Several agencies collaborated in the aftermath of Hurricane Isabel to assess the storm’s impacts on Cape Hatteras and Cape Lookout National Seashores on the North Carolina Outer Banks. Once the storm had made landfall in North Carolina, the National Oceanic and Atmospheric Administration (NOAA) flew the coast and deployed a new research digital aerial-photography system. The tool recorded coordinates associated with1.2-foot-resolution digital images and aircraft positional and attitude data. In response to the need for rapid assessment of hurricane impacts, the USGS Rocky Mountain Mapping Center is developing a method to process poststorm imagery and make it available to land managers. Their technique uses the aircraft positional and attitude data to ortho-rectify or correct the aerial imagery through a batch process, saving many hours of processing time. The imagery will be made available to the public over the Internet. Users will be able to call up the images in mosaics corresponding to regions of interest.

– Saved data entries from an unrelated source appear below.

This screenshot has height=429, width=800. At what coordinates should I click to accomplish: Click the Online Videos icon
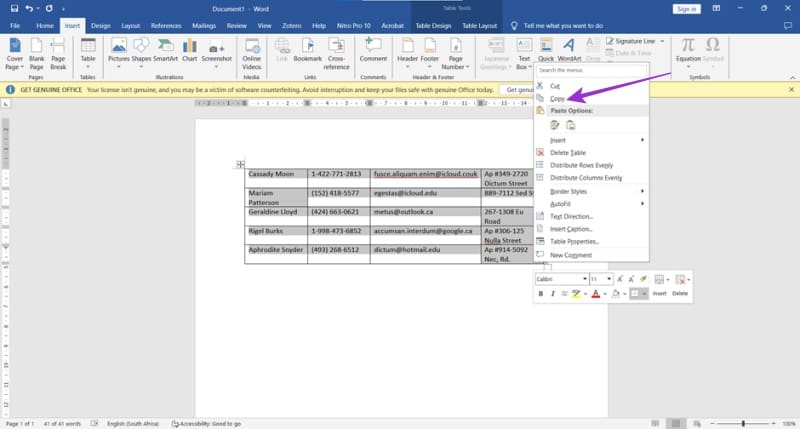[251, 50]
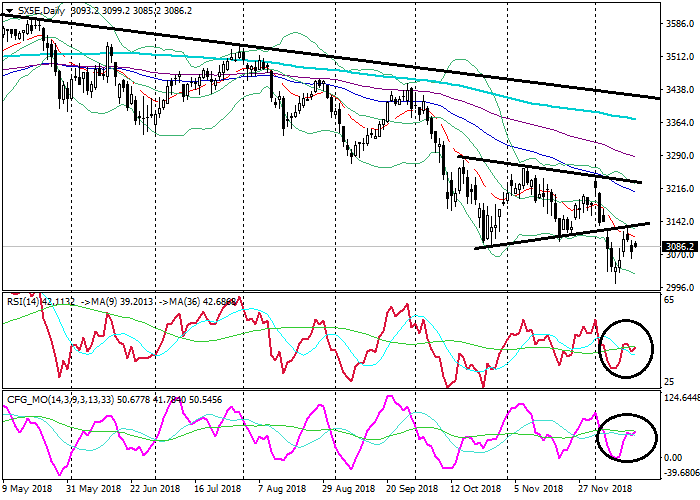Image resolution: width=700 pixels, height=500 pixels.
Task: Select the current price tag 3086.2
Action: pos(680,246)
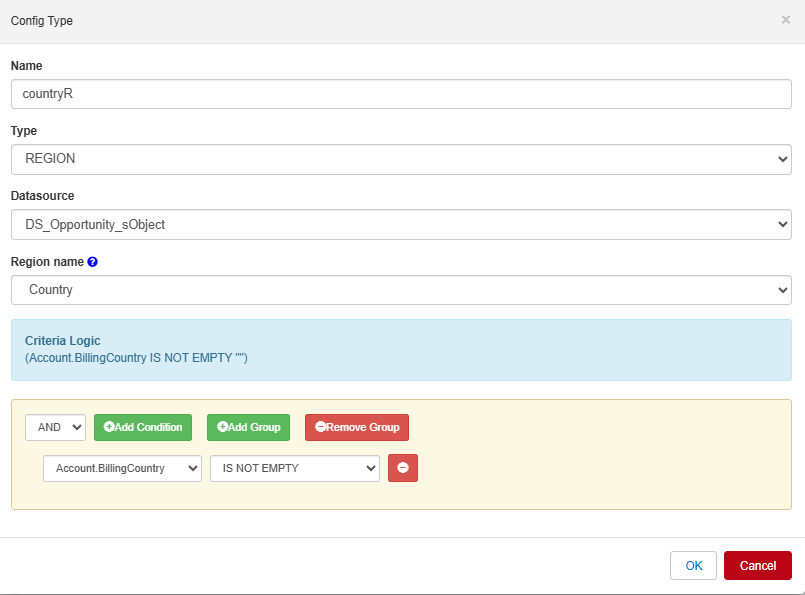The image size is (805, 595).
Task: Click the green Add Condition button
Action: (143, 427)
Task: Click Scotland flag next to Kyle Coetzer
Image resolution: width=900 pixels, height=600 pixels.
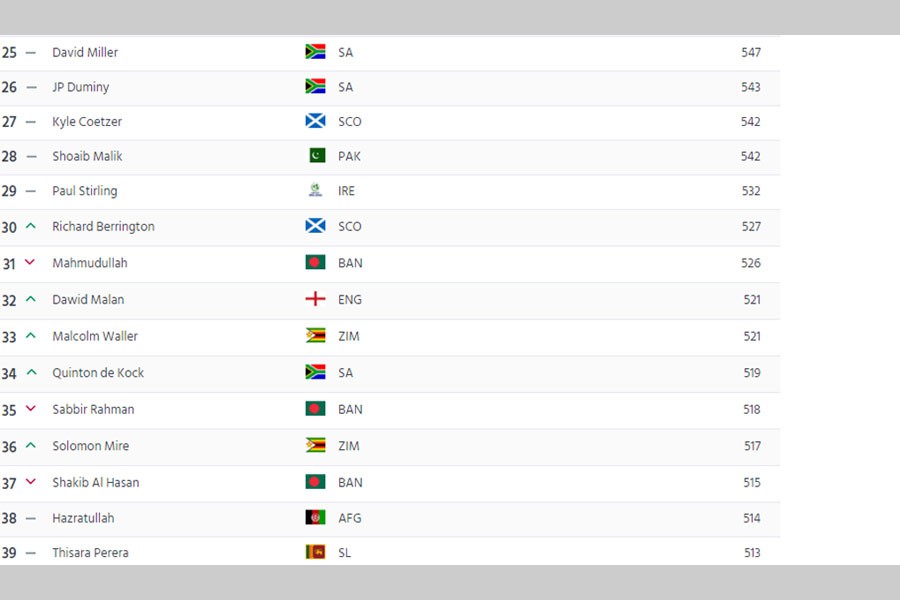Action: pos(315,122)
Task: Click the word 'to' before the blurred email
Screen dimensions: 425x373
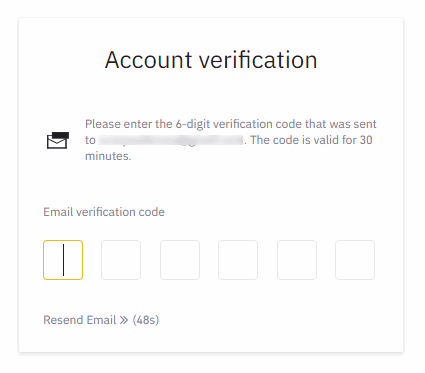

The USGS Center for Coastal and Watershed Studies and NASA also collected pre- and poststorm EAARL (Experimental Advanced Airborne Research Lidar) data to analyze the impacts of the hurricane. The high level of detail in these topographic and ocean-floor data provides a way to quantify amounts of sediment moved by the storm and understand the geologic impacts in the national seashores. Maps produced for a new inlet area at Cape Hatteras in the days following the storm helped natural resource managers visualize the new shape of the park.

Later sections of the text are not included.